For his part, Björg Stefánsdóttir, director of Icelandic Art Center, issued an open letter on the center’s website earlier in the week stating:

‘Now we must face the possibility that Italian authorities may shut down the Icelandic pavilion and Büchel’s contribution this week. That will, however, not change the fact that the work itself will not be stopped. It is not even necessary to physically experience this work of art (even though it is impressive to see it in person as the physical and visual experience is remarkable per se).

The Mosque is the type of artwork that can be experienced simply by hearing or even reading about it.’

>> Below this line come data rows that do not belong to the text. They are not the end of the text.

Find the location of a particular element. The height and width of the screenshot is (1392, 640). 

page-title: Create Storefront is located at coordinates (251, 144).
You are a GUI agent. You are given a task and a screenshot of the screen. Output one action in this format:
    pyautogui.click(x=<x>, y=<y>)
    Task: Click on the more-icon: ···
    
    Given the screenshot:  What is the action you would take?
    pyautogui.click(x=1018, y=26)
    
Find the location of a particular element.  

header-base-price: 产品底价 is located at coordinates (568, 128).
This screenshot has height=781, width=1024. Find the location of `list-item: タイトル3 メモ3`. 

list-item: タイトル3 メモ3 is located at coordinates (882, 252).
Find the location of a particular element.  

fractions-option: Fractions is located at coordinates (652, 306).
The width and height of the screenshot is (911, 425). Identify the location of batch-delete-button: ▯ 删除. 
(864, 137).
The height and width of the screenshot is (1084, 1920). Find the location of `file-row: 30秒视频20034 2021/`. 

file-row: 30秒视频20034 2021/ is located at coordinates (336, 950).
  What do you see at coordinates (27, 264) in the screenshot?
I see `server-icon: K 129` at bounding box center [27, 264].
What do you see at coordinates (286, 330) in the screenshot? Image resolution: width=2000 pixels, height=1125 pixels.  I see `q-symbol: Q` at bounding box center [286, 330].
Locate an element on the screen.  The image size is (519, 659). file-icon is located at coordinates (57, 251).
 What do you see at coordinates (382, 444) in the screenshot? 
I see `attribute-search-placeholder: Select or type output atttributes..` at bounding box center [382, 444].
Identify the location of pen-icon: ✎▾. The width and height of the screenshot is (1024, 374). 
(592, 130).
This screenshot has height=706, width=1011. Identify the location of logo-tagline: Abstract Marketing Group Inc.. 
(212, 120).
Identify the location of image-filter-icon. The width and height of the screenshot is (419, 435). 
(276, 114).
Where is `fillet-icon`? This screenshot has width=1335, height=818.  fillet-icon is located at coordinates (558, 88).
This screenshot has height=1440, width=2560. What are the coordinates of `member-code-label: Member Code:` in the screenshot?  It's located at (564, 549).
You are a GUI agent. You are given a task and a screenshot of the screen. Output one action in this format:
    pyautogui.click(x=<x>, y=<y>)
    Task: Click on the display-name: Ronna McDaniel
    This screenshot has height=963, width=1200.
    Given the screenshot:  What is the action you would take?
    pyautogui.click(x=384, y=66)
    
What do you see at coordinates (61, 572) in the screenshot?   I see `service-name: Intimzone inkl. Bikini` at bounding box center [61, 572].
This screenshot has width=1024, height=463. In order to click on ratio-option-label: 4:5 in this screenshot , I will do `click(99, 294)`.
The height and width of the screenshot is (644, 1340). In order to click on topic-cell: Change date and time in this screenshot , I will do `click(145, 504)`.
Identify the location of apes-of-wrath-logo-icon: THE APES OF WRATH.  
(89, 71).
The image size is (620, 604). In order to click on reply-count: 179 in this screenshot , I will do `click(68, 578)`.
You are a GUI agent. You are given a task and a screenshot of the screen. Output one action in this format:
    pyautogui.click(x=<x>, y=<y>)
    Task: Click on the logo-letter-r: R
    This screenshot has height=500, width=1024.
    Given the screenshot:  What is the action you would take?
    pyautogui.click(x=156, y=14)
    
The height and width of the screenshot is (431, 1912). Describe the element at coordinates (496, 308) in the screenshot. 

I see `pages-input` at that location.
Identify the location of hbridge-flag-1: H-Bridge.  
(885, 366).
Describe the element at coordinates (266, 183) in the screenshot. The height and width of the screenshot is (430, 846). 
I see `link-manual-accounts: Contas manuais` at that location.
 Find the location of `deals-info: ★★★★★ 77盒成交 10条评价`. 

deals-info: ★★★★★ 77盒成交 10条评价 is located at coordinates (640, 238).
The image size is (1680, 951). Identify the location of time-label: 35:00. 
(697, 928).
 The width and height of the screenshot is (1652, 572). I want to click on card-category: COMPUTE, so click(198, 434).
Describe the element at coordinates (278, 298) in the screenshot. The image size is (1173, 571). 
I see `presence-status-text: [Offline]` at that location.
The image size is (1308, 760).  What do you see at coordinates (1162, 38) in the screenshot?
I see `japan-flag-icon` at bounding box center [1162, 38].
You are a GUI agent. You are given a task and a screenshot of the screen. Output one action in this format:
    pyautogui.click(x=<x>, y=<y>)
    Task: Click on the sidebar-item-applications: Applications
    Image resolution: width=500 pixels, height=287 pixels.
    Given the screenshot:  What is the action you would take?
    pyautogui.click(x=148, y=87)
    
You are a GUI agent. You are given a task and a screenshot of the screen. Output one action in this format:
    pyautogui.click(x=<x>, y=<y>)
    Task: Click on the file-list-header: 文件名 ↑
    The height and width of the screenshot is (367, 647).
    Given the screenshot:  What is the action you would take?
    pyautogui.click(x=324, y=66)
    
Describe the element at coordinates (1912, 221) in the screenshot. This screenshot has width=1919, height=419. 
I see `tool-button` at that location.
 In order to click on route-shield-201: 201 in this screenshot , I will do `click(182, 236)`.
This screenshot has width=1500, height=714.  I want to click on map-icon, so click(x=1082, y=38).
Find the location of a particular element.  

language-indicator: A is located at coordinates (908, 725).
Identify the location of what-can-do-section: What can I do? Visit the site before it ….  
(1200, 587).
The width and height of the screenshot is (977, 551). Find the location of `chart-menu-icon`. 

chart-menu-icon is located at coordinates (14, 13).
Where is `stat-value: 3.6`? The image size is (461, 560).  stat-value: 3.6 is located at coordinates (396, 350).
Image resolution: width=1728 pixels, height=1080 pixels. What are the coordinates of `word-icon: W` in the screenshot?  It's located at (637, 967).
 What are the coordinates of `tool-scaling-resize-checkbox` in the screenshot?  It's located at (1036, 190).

The sad fact of the matter is that in its short lifespan the mosque had become a genuine place of congregation and worship for a community that often feels overlooked by the city. In the Veneto region where Venice is situated there are some 15,000-20,000 Muslims and some of this community came to the opening of the mosque on 8th May. Eye-witnesses described the immediate embracing of the project by the locals, who upon entering the space began to pray. Mohamed Amin Al Ahdab, an architect and the president of the Islamic Community of Venice made a speech at the opening in which he praised the power of art for having “warmed the hearts of Muslims”. He went on to venture the hope that a permanent mosque might be installed in the city centre after the end of the biennale in November.

In a statement issued to Artnet News, the Venice Biennale has expressed its hope that ‘solutions can be found that permit the reopening of the pavilion’, although any direct mention of the mosque itself being reopened are avoided. Whilst some critics have argued that the artist has simply worsened any tensions between Catholic and Muslim Venetians with his failed project and its surrounding controversy, it is undeniable that the project brought international recognition to a community that too often goes unnoticed, as evidenced by the very lack of mosque in the first place.